• _Text shown_

lab_processed\/transformations\/[^\/]+transformations\.txt   Transformation matrices used to overlay images from the exact same tissue section (e.g., MALDI imaging mass spec, autofluorescence microscopy, MxIF, histological stains).
lab_processed\/annotations\/.*   Directory containing annotations
lab_processed\/annotations\/segmentations\.ome\.tiff   The segmentation masks should be stored as multi-channel pyramidal OME TIFF bitmasks with one channel per mask, where a single mask contains all instances of a type of object (e.g., all cells, a class of FTUs, etc). The class of objects contained in the mask is documented in the segmentation-masks.csv file. Each individual object in a mask should be represented by a unique integer pixel value starting at 1, with 0 meaning background (e.g., all pixels belonging to the first instance of a T-cell have a value of 1, the pixels for the second instance of a T-cell have a value of 2, etc). The pixel values should be unique within a mask. FTUs and other structural elements should be captured the same way as cells with segmentation masks and the appropriate channel feature definitions.
lab_processed\/annotations\/segmentation-masks\.csv   This file contains details about each mask, with one row per mask. Each column in this file contains details describing the mask (e.g., channel number, mask name, ontological ID, etc). Each mask is stored as a channel in the segmentations.ome.tiff file and the mask name should be ontologically based and linked to the ASCT+B table where possible. The number of rows in this file should equal the number of channels in the segmentations.ome.tiff. For example, one row in this file would ontologically describe cells, if the segmentations.ome.tiff file contained a mask of all cells. A minimum set of fields (required and optional) is included below. Required if a segmentations.ome.tiff is provided.
lab_processed\/annotations\/[^\/]+-objects\.csv   This is a matrix where each row describes an individual object (e.g., one row per cell in the case where a mask contains all cells) and columns are features (i.e., object type, marker intensity, classification strategies, etc). One file should be created per mask with the name of the mask prepended to the file name. For example, if there is a cell segmentation map called “cells” then you would include a file called “cells-objects.csv” and that file would contain one row per cell in the “cells” mask and one column per feature, such as marker intensity and/or cell type. A minimum set of fields (required and optional) is included below. Required if a segmentations.ome.tiff is provided.

• _Tasks to carry out_
1. In the lab_processed file descriptions, what pixel value means background in a segmentation mask?
2. Continue the lab_processed file descriptions from where they stop.

• _Recorded information_
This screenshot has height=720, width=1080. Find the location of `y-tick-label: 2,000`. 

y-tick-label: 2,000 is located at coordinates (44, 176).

• _Answers by task_
1. 0

2.
lab_processed\/annotations\/[^\/]+\.geojson   A GeoJSON file(s) containing the geometries of each object within a mask. For example, if the mask contains multiple FTUs, multiple cells, etc, each of the objects in the mask would be independently documented in the GeoJSON file. There would be a single GeoJSON file per mask and the name of the file should be the name of the mask. If this file is generated by QuPath, the coordinates will be in pixel units with the origin (0, 0) as the top left corner of the full-resolution image.
lab_processed\/annotations\/tissue-boundary\.geojson   [QA/QC] If the boundaries of the tissue have been identified (e.g., by manual efforts), then the boundary geometry can be included as a GeoJSON file named “tissue-boundary.geojson”.
lab_processed\/annotations\/regions-of-concern\.csv   This file and the associated GeoJSON file can be used to denote any regions in the image that may contain QA/QC concerns. For example, if there are folds in the tissue, the region of the fold can be highlighted. This file should contain one row per region and include documentation about the region and why it’s being flagged.
lab_processed\/annotations\/regions-of-concern\.geojson   This file and the associated CSV file can be used to denote any regions in the image that may contain QA/QC concerns. For example, if there are folds in the tissue, the region of the fold can be highlighted. This file should contain the geometric coordinates of each region being flagged.
lab_processed\/probabilities\/.*   Directory containing probabilities pertaining to lab processed data (e.g., from Ilastik pixel classification).
lab_processed\/probabilities\/[^\/]+\.tiff   [QA/QC] A TIFF file that contains pixel probabilities.